To create a job with a custom priority, use the keyword-argument priority
:
>>> _ = beanstalk.put('foo', priority=42)
>>> _ = beanstalk.put('bar', priority=21)
>>> _ = beanstalk.put('qux', priority=21)
>>> job = beanstalk.reserve() ; print(job.body) ; job.delete()
bar
>>> job = beanstalk.reserve() ; print(job.body) ; job.delete()
qux
>>> job = beanstalk.reserve() ; print(job.body) ; job.delete()
foo
Note how 'bar'
and 'qux'
left the queue before 'foo'
, even though they
were enqueued well after 'foo'
. Note also that within the same priority jobs
are still handled in a FIFO manner.
>>> beanstalk.close()
That's it, for now. We've left a few capabilities untouched (touch and time-to-run). But if you've really read through all of the above, send me a message and tell me what you think of it. And then go get yourself a treat. You certainly deserve it.

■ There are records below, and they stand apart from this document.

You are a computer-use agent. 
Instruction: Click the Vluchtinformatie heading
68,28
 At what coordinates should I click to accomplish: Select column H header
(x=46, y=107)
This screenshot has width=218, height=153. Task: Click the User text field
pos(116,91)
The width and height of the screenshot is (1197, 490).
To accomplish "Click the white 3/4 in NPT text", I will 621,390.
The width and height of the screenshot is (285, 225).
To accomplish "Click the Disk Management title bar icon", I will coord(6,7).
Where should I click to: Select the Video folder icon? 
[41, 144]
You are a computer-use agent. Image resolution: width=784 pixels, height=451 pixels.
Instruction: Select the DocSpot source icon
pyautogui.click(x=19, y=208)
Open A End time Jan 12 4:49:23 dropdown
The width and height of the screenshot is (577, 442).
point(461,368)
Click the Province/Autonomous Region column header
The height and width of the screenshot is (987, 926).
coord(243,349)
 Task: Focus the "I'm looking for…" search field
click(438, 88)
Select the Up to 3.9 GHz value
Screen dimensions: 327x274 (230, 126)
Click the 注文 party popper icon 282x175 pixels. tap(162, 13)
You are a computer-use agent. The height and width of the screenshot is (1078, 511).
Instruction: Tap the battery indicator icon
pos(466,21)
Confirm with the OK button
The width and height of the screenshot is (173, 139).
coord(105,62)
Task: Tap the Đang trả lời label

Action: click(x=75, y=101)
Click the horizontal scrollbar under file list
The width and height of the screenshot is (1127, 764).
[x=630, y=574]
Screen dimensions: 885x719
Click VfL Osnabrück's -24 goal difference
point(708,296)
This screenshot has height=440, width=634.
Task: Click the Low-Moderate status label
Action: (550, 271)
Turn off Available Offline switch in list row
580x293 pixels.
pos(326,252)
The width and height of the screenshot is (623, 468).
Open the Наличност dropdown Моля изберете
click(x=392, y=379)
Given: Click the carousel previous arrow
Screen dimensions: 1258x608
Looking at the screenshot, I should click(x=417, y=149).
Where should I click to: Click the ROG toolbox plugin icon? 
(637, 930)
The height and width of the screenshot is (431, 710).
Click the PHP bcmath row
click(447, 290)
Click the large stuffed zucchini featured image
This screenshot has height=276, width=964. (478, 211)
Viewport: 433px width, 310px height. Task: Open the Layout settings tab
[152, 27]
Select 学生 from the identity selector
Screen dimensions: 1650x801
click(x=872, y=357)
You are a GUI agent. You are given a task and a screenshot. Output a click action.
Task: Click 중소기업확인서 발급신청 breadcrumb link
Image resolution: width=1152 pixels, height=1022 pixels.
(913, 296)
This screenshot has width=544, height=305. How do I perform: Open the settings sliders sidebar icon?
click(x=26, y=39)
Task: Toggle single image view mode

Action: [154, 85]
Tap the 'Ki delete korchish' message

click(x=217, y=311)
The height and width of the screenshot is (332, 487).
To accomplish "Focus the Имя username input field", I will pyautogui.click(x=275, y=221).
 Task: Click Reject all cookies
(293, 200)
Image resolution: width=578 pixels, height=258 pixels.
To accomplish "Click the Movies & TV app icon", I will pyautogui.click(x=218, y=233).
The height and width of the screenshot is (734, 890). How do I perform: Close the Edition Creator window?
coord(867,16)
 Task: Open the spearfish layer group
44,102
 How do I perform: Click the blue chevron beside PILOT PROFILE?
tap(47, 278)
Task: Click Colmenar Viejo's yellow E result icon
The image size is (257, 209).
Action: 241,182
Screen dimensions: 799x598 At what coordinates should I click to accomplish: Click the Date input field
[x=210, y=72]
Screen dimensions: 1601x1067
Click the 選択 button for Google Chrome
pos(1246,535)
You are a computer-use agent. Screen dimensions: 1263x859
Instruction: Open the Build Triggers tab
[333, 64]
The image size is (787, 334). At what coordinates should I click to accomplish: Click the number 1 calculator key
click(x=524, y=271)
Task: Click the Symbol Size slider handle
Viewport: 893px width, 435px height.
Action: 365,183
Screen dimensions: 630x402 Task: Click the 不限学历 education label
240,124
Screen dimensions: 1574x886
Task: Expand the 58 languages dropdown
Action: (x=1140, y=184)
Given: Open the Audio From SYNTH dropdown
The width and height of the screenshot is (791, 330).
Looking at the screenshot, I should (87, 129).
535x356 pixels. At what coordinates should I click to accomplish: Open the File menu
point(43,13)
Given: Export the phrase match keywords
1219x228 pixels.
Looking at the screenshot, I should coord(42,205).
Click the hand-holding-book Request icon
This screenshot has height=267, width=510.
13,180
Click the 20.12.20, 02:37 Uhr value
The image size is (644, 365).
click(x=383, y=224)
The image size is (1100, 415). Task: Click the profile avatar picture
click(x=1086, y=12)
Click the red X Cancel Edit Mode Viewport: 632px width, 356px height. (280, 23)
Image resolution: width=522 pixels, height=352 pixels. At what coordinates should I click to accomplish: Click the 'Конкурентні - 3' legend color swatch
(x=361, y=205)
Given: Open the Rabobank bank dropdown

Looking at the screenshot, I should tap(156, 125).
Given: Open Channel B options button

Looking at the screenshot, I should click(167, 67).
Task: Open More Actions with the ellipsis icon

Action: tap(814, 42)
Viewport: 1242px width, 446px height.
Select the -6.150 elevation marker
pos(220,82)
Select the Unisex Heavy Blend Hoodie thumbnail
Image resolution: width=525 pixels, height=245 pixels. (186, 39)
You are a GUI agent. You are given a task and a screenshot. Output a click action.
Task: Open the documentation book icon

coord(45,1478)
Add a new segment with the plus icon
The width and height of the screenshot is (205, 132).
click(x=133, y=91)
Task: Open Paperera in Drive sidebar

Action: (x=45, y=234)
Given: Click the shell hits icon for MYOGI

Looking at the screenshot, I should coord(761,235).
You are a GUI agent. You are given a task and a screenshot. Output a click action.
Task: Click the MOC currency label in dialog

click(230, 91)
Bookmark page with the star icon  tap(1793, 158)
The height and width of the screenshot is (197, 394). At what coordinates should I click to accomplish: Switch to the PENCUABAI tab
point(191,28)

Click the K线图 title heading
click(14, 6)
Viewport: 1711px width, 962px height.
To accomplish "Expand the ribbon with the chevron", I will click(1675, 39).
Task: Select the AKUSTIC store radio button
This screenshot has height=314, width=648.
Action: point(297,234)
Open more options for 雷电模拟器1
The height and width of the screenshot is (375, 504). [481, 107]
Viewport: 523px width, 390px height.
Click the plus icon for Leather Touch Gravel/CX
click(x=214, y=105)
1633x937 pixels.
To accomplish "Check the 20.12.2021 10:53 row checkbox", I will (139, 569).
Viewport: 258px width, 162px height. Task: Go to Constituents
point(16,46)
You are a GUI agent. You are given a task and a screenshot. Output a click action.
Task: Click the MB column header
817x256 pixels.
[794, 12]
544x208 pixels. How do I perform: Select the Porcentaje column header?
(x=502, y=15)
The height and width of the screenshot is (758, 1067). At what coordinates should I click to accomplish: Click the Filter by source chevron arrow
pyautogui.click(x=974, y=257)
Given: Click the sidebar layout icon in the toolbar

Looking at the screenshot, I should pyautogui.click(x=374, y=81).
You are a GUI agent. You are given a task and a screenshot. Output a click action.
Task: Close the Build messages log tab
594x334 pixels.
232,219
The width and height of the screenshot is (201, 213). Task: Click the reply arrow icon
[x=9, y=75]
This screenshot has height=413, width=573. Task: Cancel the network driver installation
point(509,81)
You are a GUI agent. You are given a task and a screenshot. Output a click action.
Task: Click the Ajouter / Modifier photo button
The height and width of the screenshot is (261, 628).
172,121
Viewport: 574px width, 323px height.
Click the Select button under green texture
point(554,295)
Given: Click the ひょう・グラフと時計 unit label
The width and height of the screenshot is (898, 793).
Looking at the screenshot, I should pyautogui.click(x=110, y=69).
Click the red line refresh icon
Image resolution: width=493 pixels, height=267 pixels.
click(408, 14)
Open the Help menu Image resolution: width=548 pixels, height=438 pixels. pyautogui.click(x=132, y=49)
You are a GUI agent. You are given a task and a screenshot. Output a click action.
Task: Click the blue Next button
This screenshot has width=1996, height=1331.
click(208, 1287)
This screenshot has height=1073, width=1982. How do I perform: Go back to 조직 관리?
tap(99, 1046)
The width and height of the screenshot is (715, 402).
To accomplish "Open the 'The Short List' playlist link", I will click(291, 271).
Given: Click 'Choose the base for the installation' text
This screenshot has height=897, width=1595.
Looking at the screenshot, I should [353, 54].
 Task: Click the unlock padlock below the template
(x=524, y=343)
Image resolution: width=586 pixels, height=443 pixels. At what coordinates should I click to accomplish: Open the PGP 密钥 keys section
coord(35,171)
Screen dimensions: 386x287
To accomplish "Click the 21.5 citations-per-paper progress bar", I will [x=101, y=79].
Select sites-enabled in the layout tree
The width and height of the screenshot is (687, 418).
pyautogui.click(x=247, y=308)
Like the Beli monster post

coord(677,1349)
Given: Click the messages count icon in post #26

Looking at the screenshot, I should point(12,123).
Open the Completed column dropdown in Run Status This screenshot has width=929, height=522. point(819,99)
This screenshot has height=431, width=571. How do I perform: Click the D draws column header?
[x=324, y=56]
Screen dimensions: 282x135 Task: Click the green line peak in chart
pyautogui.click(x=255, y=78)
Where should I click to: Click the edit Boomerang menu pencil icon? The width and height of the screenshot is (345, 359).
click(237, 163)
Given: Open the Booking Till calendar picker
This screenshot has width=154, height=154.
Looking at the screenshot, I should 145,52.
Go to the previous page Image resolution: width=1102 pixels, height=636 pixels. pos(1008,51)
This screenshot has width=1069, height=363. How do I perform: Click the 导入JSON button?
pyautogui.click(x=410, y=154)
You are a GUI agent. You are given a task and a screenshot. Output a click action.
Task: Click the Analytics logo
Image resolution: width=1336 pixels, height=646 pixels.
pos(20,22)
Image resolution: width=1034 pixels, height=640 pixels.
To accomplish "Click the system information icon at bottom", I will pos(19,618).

As beanstalkd uses YAML for diagnostic information (like the results of
stats()
or tubes()
), you'll typically need PyYAML. Depending on your
performance needs, you may want to supplement that with the libyaml C
extension.
If, for whatever reason, you cannot use PyYAML, you can still use beanstalkc
and just leave the YAML responses unparsed. To do that, pass parse_yaml=False
when creating the Connection
:
>>> beanstalk = beanstalkc.Connection(host='localhost',
... port=14711,
... parse_yaml=False)
>>> beanstalk.tubes()
'---\n- default\n'
>>> beanstalk.stats_tube('default') # doctest: +ELLIPSIS
'---\nname: default\ncurrent-jobs-urgent: 0\ncurrent-jobs-ready: 0\n...'
>>> beanstalk.close()
This possibility is mostly useful if you don't use the introspective
capabilities of beanstalkd (Connection#tubes
, Connection#watching
,
Connection#stats
, Connection#stats_tube
, and Job#stats
).
Alternatively, you can also pass a function to be used as YAML parser:
>>> beanstalk = beanstalkc.Connection(host='localhost',
... port=14711,
... parse_yaml=lambda x: x.split('\n'))
>>> beanstalk.tubes()
['---', '- default', '']
>>> beanstalk.stats_tube('default') # doctest: +ELLIPSIS
['---', 'name: default', 'current-jobs-urgent: 0', ...]
>>> beanstalk.close()
This should come in handy if PyYAML simply does not fit your needs.